Records of target positions>
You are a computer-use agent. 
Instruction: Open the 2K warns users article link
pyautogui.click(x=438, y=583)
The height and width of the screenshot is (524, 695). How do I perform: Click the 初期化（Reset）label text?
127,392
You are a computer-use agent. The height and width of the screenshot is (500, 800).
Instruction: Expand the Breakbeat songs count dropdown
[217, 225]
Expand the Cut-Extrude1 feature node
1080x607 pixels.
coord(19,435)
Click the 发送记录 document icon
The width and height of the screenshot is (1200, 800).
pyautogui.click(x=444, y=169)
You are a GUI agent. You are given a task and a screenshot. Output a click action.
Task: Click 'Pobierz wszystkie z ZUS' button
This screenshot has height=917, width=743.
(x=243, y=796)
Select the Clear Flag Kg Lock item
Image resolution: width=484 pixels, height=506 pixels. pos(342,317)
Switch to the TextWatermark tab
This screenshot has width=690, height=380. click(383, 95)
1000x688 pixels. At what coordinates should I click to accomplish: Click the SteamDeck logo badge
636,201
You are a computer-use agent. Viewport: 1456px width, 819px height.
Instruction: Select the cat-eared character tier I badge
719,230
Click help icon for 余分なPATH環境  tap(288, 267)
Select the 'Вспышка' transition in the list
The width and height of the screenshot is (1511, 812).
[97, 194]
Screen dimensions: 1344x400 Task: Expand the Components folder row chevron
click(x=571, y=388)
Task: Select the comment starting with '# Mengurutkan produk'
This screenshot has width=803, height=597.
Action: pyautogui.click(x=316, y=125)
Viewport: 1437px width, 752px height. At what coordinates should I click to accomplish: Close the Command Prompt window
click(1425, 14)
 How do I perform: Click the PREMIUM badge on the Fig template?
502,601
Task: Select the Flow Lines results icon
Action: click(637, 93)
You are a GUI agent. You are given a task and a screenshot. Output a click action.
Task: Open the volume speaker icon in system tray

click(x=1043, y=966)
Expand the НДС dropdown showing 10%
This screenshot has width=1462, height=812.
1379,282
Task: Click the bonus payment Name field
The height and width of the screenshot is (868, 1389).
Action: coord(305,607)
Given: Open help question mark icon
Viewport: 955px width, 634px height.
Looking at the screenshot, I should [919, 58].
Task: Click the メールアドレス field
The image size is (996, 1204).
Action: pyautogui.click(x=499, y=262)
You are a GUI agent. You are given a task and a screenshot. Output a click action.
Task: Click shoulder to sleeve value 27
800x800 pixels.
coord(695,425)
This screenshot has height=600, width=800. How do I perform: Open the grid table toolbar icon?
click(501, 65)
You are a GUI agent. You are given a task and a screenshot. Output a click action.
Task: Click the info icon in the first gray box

Task description> Copy all of the lines above word for word.

Result of the task>
You are a computer-use agent. 
Instruction: Open the 2K warns users article link
pyautogui.click(x=438, y=583)
The height and width of the screenshot is (524, 695). How do I perform: Click the 初期化（Reset）label text?
127,392
You are a computer-use agent. The height and width of the screenshot is (500, 800).
Instruction: Expand the Breakbeat songs count dropdown
[217, 225]
Expand the Cut-Extrude1 feature node
1080x607 pixels.
coord(19,435)
Click the 发送记录 document icon
The width and height of the screenshot is (1200, 800).
pyautogui.click(x=444, y=169)
You are a GUI agent. You are given a task and a screenshot. Output a click action.
Task: Click 'Pobierz wszystkie z ZUS' button
This screenshot has height=917, width=743.
(x=243, y=796)
Select the Clear Flag Kg Lock item
Image resolution: width=484 pixels, height=506 pixels. pos(342,317)
Switch to the TextWatermark tab
This screenshot has width=690, height=380. click(383, 95)
1000x688 pixels. At what coordinates should I click to accomplish: Click the SteamDeck logo badge
636,201
You are a computer-use agent. Viewport: 1456px width, 819px height.
Instruction: Select the cat-eared character tier I badge
719,230
Click help icon for 余分なPATH環境  tap(288, 267)
Select the 'Вспышка' transition in the list
The width and height of the screenshot is (1511, 812).
[97, 194]
Screen dimensions: 1344x400 Task: Expand the Components folder row chevron
click(x=571, y=388)
Task: Select the comment starting with '# Mengurutkan produk'
This screenshot has width=803, height=597.
Action: pyautogui.click(x=316, y=125)
Viewport: 1437px width, 752px height. At what coordinates should I click to accomplish: Close the Command Prompt window
click(1425, 14)
 How do I perform: Click the PREMIUM badge on the Fig template?
502,601
Task: Select the Flow Lines results icon
Action: click(637, 93)
You are a GUI agent. You are given a task and a screenshot. Output a click action.
Task: Open the volume speaker icon in system tray

click(x=1043, y=966)
Expand the НДС dropdown showing 10%
This screenshot has width=1462, height=812.
1379,282
Task: Click the bonus payment Name field
The height and width of the screenshot is (868, 1389).
Action: coord(305,607)
Given: Open help question mark icon
Viewport: 955px width, 634px height.
Looking at the screenshot, I should [919, 58].
Task: Click the メールアドレス field
The image size is (996, 1204).
Action: pyautogui.click(x=499, y=262)
You are a GUI agent. You are given a task and a screenshot. Output a click action.
Task: Click shoulder to sleeve value 27
800x800 pixels.
coord(695,425)
This screenshot has height=600, width=800. How do I perform: Open the grid table toolbar icon?
click(501, 65)
You are a GUI agent. You are given a task and a screenshot. Output a click action.
Task: Click the info icon in the first gray box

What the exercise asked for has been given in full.